Let September 3 be remembered not for the politics, but for war heroes who fought on the Chinese battlefront
Kerry Brown says no matter the politics, those who fought so bravely deserve to be honoured
The simple truth today, as historians have pointed out in recent years, is that China was an ally of the US, Britain and the Allied powers over this period. Yet its contribution has never been as fully recognised as it should have been.
Part of this is to do with events that happened not actually during but after the second world war, which complicated the pattern of alliances prevailing during the conflict itself. International war may have stopped in 1945 for China. But internal conflict continued. The civil war convulsed the country for three more years of turmoil.
The unexpected Communist victory in 1949 itself led into an era of new confrontation - under the rubric of the cold war and the American-led struggle against communism.
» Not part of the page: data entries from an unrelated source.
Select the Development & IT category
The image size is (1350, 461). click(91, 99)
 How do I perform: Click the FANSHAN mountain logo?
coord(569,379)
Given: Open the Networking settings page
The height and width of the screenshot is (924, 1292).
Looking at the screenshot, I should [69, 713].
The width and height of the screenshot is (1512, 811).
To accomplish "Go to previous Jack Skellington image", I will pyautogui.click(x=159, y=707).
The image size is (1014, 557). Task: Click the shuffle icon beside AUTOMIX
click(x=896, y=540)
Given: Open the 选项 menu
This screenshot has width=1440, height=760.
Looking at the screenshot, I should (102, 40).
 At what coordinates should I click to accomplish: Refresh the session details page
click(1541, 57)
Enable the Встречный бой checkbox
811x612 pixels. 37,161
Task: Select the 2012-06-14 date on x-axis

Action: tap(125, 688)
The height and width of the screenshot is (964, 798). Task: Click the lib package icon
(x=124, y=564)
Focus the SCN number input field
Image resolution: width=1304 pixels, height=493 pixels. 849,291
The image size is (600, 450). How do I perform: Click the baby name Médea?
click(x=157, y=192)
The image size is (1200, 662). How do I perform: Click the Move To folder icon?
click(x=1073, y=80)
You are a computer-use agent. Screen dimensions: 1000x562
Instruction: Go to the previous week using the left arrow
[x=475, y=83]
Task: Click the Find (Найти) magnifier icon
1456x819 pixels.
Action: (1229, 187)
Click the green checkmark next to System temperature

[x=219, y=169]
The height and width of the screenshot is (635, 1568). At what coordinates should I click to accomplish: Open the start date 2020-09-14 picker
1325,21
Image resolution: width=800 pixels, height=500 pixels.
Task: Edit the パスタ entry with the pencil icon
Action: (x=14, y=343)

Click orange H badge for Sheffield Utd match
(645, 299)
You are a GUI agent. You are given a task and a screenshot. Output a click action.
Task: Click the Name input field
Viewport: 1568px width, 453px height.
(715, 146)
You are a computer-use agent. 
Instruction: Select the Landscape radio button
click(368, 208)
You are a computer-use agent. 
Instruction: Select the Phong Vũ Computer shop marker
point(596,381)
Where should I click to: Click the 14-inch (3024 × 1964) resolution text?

In this new fight, China's erstwhile position as an ally was replaced by a new one as a Red enemy. This was the parlous situation that prevailed for another two decades, and still lingers to this day.
That change of government in China in 1949 means that, even now, we have an issue over who it is precisely we should be thanking and acknowledging the support of in the struggle against fascism up to 1945. China as a country, a geographical entity, prevailed. But there is the delicate matter of how we have to acknowledge the role played by both the Nationalist and Communist armies fighting under the label of a united front in the Sino-Japanese war.